The outlook for 5G does look very positive. 5G will provide enhanced data throughput and enhanced low latency, as well as enhanced reliability that will transform a number of applications. Yes, it will boost data rates for data access on the go, but also broadband fixed wireless access. On top of that, 5G has the potential to empower smart manufacturing, smart cities, e-health, and drone and robotics management.

5G service rollouts, however, could be held up in a number of markets. In China, Japan, Korea, and the United States, fiber-optic rollouts have been exemplary. In 2017, fiber-optic backhaul represented 79% of cell sites in Northeast Asia and 69% in North America. In other regions, however, fiber-optic backhaul stood at just 6.6% in Sub-Saharan Africa, and even in Europe it stood at just 16%. Microwave solutions that support high and low band channels (e.g., a 23 GHz channel with an E-Band (70/80 GHz) channel boost data throughput and assure communication links in the event of rain fade) and microwave solutions in the millimeter range (> 30 GHz, such as the E-Band and V-Band) will be robust enough to support 4.5G and even 5G applications. Nevertheless, for truly cloud-native, ultra-low latency applications, fiber-optic backhaul will be the optimum solution.

Renewed regulatory effort will be needed to prime fiber-optic deployment. Furthermore, this regulatory stimulus will need to be multi-agency. The telecommunications regulator will need to coordinate efforts with the utilities regulator, as well as national and local governments. Telco conduits intersecting the cities, and inter-city, will need to be enlarged and bifurcate into additional commercial and residential neighborhoods. Gaining viable commercial access to water pipe, sewage, and electrical pole and pylon rights of way needs to be simplified and have a fair and consistent cost structure.

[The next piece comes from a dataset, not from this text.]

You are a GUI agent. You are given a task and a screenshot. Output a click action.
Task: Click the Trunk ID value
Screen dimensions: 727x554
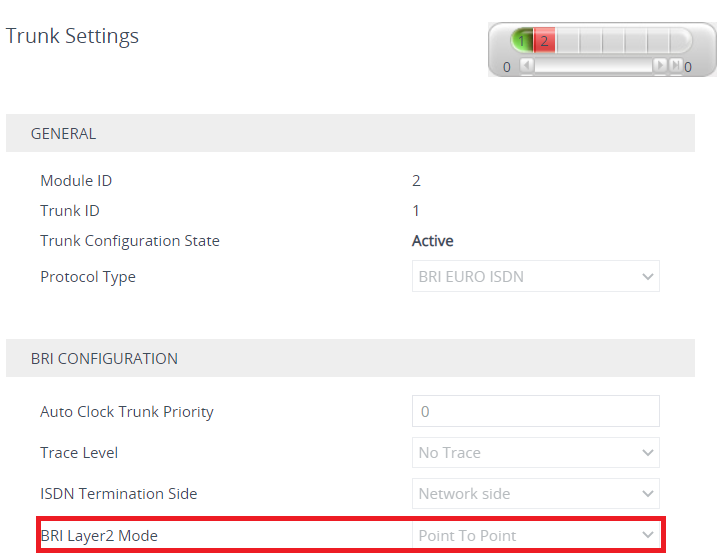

The number of basestations will grow from 11.8 million in 2017 to 18.5 million in 2025. Much of the growth will come from small cell deployments (4.3 million installations by 2025) that help densify coverage in residential and commercial environments. Interestingly, fiber-optic provisioning of mobile cellular basestations can act as a springboard for enabling fiber-optic access for residential homes and commercial premises in the vicinity of the cell site, making it a win-win scenario for the mobile service provider and the wider community.

5G is coming fast, but we need to address the upstream issues in time.

** The commentary in this Executive Foresight is based on a presentation (Global Tier 1 5G Deployments and X-Hauling) that Jake Saunders delivered at the Future Broadband Forum at the Mobile Word Congress Shanghai 2018 event.